B. How do I protect against an eventual meltdown?

Here are five ways to minimize the impact of a service going down on the ground:
  1. Use several services redundantly. For instance, social bookmarking service Diigo has a feature baked in that lets you post to multiple services. If one goes down you still have your links in other places.
  2. Save local copies to your hard drive. For pictures and videos, you usually start from a drive, so this is a non-issue. But for blogs and social bookmarks, very often the "original" copy is stored with the service you're using. If it offers integral exports, use them. If not, local backup is less practical -- but have a look at #3.
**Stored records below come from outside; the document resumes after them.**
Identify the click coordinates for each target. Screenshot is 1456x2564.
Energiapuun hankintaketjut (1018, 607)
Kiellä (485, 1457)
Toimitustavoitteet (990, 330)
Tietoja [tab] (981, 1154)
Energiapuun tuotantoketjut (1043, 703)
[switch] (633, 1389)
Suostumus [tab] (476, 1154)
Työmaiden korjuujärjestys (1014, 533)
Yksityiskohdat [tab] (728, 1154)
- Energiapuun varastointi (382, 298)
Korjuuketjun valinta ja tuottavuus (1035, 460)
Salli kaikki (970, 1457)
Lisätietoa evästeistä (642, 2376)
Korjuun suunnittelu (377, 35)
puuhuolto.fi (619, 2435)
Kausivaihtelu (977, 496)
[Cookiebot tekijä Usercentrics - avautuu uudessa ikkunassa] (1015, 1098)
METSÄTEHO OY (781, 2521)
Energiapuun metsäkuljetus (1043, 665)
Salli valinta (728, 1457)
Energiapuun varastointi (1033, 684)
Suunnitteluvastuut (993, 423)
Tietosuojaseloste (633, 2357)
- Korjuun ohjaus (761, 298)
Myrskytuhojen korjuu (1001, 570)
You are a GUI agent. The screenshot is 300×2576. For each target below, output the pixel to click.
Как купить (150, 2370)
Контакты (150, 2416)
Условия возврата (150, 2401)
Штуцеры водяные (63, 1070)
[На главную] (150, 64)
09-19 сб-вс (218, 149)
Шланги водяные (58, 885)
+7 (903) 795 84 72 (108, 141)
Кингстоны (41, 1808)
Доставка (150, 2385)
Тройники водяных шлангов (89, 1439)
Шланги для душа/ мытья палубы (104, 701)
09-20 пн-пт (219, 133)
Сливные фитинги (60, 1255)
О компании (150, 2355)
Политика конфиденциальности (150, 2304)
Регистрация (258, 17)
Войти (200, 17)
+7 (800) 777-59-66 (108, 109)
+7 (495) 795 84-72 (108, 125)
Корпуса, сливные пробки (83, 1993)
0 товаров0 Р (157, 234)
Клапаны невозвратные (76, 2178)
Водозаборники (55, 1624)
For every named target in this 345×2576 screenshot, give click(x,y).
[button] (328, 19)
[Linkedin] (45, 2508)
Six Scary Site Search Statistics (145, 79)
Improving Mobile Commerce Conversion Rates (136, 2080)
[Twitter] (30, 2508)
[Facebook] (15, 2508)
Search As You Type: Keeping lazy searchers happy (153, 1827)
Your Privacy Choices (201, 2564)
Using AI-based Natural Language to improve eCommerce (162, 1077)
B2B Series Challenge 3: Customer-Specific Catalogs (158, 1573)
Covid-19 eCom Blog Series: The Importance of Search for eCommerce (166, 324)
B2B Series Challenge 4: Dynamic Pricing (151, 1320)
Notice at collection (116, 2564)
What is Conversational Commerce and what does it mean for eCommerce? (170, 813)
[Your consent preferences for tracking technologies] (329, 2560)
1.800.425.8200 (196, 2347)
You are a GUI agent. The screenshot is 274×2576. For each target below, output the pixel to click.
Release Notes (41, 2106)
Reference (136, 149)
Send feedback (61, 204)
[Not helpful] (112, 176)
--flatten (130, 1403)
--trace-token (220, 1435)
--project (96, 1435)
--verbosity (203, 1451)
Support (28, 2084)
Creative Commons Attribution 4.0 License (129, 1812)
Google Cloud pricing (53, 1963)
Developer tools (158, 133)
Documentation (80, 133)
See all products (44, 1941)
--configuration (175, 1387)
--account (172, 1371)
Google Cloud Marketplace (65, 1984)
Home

  3. Produce full feeds of your content and subscribe to them in local or Web aggregators. I'd have to do more research to see which ones keep items for the longest time, but I'm pretty sure that some local aggregators can be set to never throw anything away (If you know of some, please comment!)
  4. Use an on-demand archiving service like (the amazing) Webcitation.org, which will keep a copy of any page on demand.
  5. Make things public as much as you can. Public information naturally tends to get crawled and replicated. The public bookmarks on ma.gnolia have seen a better rate of recovery than the private ones.
  6. (extra tip! thanks to Dave in the comments) With some services, you can email your updates to yourself. Just store those emails and you've got a safety copy.
Now, to be honest, this is the kind of advice that I read but rarely apply. Getting hit close to home will hopefully make me take one good look at all the services I'm using and to make sure I'm following at least some of my own advice, lest I burn myself again!